Che aspettative ha rispetto all’impegno che la aspetta?
Ci sono tante domande aperte, anche perché, se il cammino in seminario è abbastanza strutturato, nel servizio in parrocchia è più difficile individuare le sfide. Voglio però investire tanto nell’ascolto, perché quando chi ascolta riesce a mettersi nei panni dell’altro può essere tanto d’aiuto. In quell’ascolto, poi, voglio portare la testimonianza di Cristo: una testimonianza concreta, non solo attraverso la mia vita, ma anche attingendo delle esperienze di vita che ci circondano.
Parlando di esperienze di vita, quanto è stata importante quella vissuta durante l’anno esterno, previsto dal cammino del seminario, nella comunità delle Marche legata alla Papa Giovanni XXIII?
È stata un’esperienza forte. Ho vissuto in una casa famiglia di Montecassiano, con 5 figli naturali, 2 adottati e 2 in affido, dove ho potuto capire i tanti problemi che ci sono nelle famiglie e le situazioni delicate da cui provengono i figli in affido. Al mattino prestavo servizio nella serra gestita dalla comunità, in cui lavoravano ragazzi con disabilità, mentre il pomeriggio mi occupavo di faccende domestiche. Inoltre, come avevo chiesto al rettore don Tiziano, ho potuto avere un contatto con una parrocchia, in cui ho seguito catechesi e gruppi giovani. Avevo appena finito il periodo a Riva del Garda e Mattarello e sentivo la necessità di continuare a tenere un contatto con la vita parrocchiale.
E ora è a Cavalese. Cosa lega queste esperienze all’interno delle parrocchie?
Sono passato da una parrocchia, come era Mattarello, alle tre di Riva fino alle 12 di Cavalese. Tre comunità completamente diverse, da cui ho appreso tanto. A Mattarello ho scoperto le attività con i giovani, Riva del Garda è una realtà più cittadina, dove ho visto da vicino l’unione delle parrocchie, Cavalese è una realtà grande ma fatta di tanti piccoli paesi.
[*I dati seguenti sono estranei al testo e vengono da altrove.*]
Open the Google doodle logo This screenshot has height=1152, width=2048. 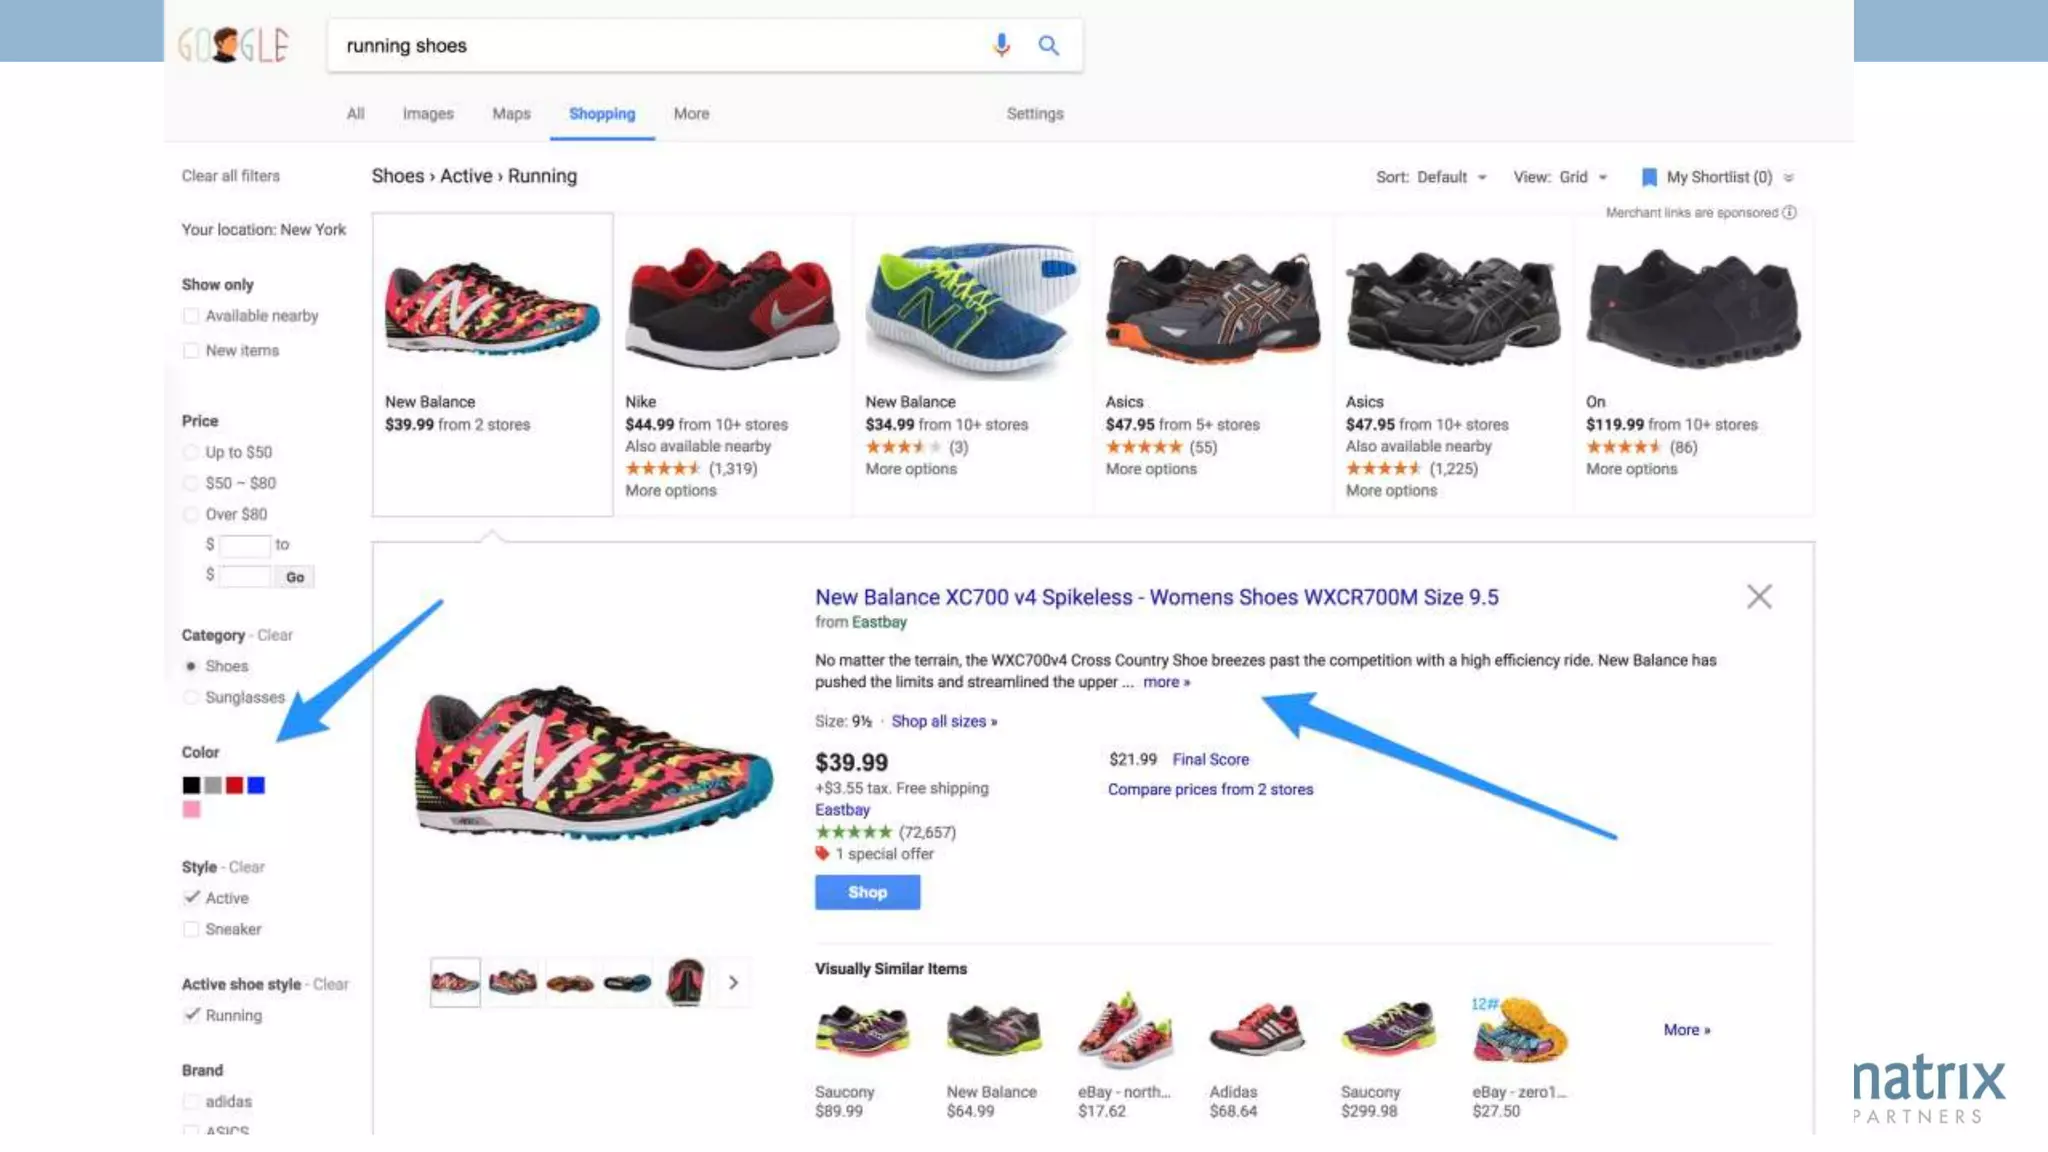pyautogui.click(x=234, y=45)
La maggiore difficoltà è stata lo staccarmi dalla mia comunità di origine, a cui sono tanto legato, ma la preghiera mi ha aiutato. Nelle Marche, la prima sensazione che ho avuto dall’accoglienza delle persone, è stata notare come il Signore fosse già lì ad aspettarmi, prima ancora che arrivassi.
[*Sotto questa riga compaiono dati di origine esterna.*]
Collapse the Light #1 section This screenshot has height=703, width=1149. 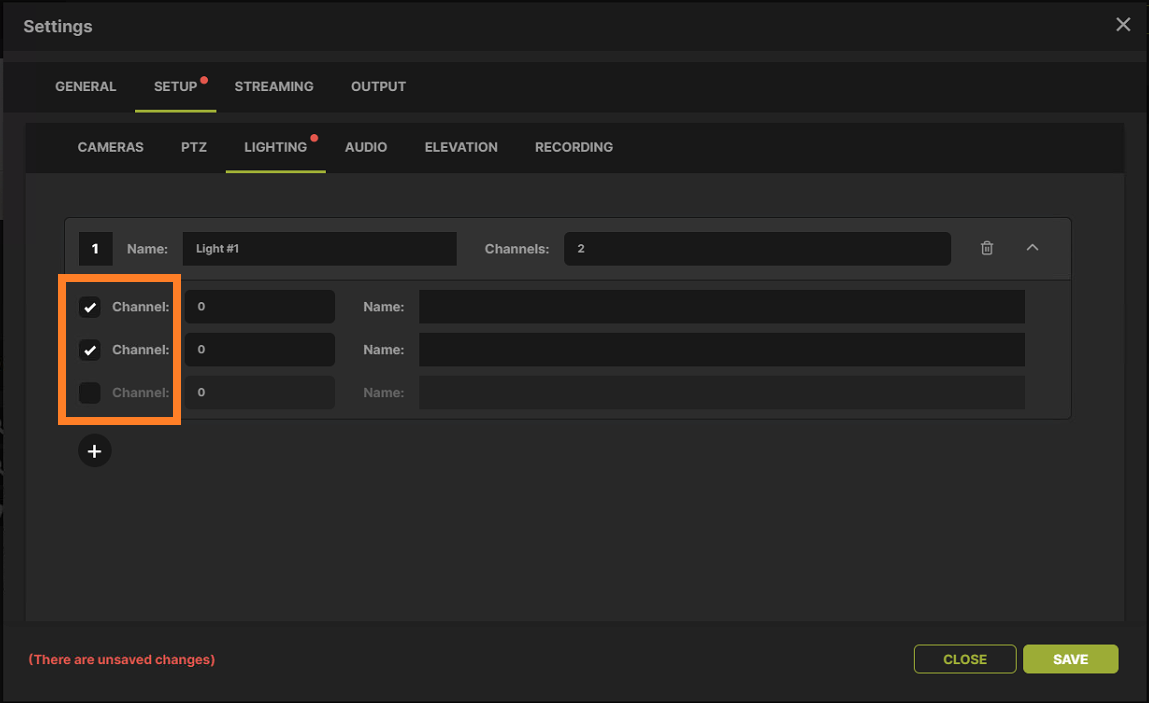tap(1032, 248)
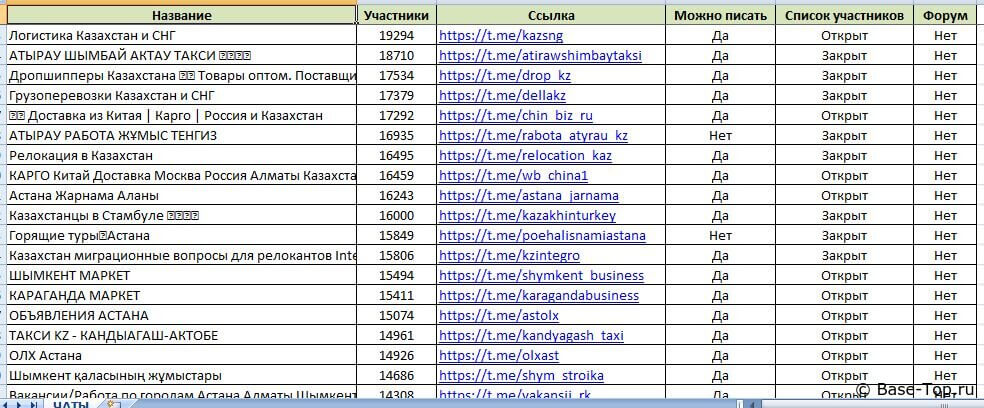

Durante il percorso in seminario che idea si è fatto sui giovani e le vocazioni?
I giovani in ricerca ci sono, non sono spariti. A volte però è difficile fare il salto, e lo capisco perché anche per me è stato così. Negli ultimi anni delle superiori mi facevo tante domande sulla strada che avrei percorso, ma avevo sempre un certo timore a buttarmi. Mi sono servite tanto le parole di due sacerdoti, don Mattia Vanzo e don Paolo Devigili, che in un’intervista fatta in occasione del loro presbiterato, avevano detto ai giovani di provarci, di buttarsi, perché il Signore li avrebbe sempre accompagnati. Secondo me ci sono tante potenzialità, ma bisognerebbe fare tanto di più, nel solco dei weekend vocazionali che abbiamo fatto, accompagnati dalle suore operaie, per portare la testimonianza e incontrare altri giovani che si interrogano. Sono incontri forti.
Come trascorrerà questi giorni in vista del diaconato?
Per i giorni del diaconato, il 7, l’8 e il 9 dicembre, ho voluto prenotare la zona comunitaria del seminario per vivere con gli amici quelle giornate. Negli anni ho riscoperto sempre di più il valore dell’amicizia: essere circondato da persone che ti vogliono bene per me è proprio salutare, è un aiuto grande. Come il ricordo del mio prozio don Silvio, che ci ha lasciati nel 2021, donandoci tanti esempi. Se oggi dico sì alla chiamata del sacerdozio è anche grazie a lui, conservo ancora le lettere che mi mandava nei momenti importanti della mia vita, come l’entrata in seminario o il rito di ammissione, e ancora adesso lo sento vicino, sento che mi sta accompagnando.